◆ What you need to do
Print the lines of the listing below exactly as they appear, everything from the line containing "Given: Click the GitHub logo icon" down to the line containing "tap(889, 240)", both of those lines included.

(Source data)
****************************************

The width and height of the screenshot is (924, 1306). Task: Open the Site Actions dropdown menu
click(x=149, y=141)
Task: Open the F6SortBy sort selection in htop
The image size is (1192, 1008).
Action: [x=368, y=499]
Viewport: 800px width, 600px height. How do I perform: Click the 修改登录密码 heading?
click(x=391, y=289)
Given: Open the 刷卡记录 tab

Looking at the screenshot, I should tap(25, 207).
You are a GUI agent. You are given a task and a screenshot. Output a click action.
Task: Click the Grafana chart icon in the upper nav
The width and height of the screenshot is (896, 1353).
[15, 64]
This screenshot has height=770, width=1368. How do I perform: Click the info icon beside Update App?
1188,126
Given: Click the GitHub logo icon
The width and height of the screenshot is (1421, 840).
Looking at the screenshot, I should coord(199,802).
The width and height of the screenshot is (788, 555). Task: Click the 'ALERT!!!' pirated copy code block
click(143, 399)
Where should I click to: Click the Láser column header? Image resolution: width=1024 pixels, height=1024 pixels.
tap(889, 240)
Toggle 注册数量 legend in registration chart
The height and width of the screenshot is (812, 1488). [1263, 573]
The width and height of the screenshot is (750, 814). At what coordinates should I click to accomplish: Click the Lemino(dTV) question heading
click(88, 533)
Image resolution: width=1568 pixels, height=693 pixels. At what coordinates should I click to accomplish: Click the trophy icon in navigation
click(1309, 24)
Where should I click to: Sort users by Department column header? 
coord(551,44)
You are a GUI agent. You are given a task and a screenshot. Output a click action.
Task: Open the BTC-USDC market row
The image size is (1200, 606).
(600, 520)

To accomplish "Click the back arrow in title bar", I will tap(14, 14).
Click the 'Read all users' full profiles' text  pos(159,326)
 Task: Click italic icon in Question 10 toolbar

****************************************

◆ Full response
Given: Click the GitHub logo icon
The width and height of the screenshot is (1421, 840).
Looking at the screenshot, I should coord(199,802).
The width and height of the screenshot is (788, 555). Task: Click the 'ALERT!!!' pirated copy code block
click(143, 399)
Where should I click to: Click the Láser column header? Image resolution: width=1024 pixels, height=1024 pixels.
tap(889, 240)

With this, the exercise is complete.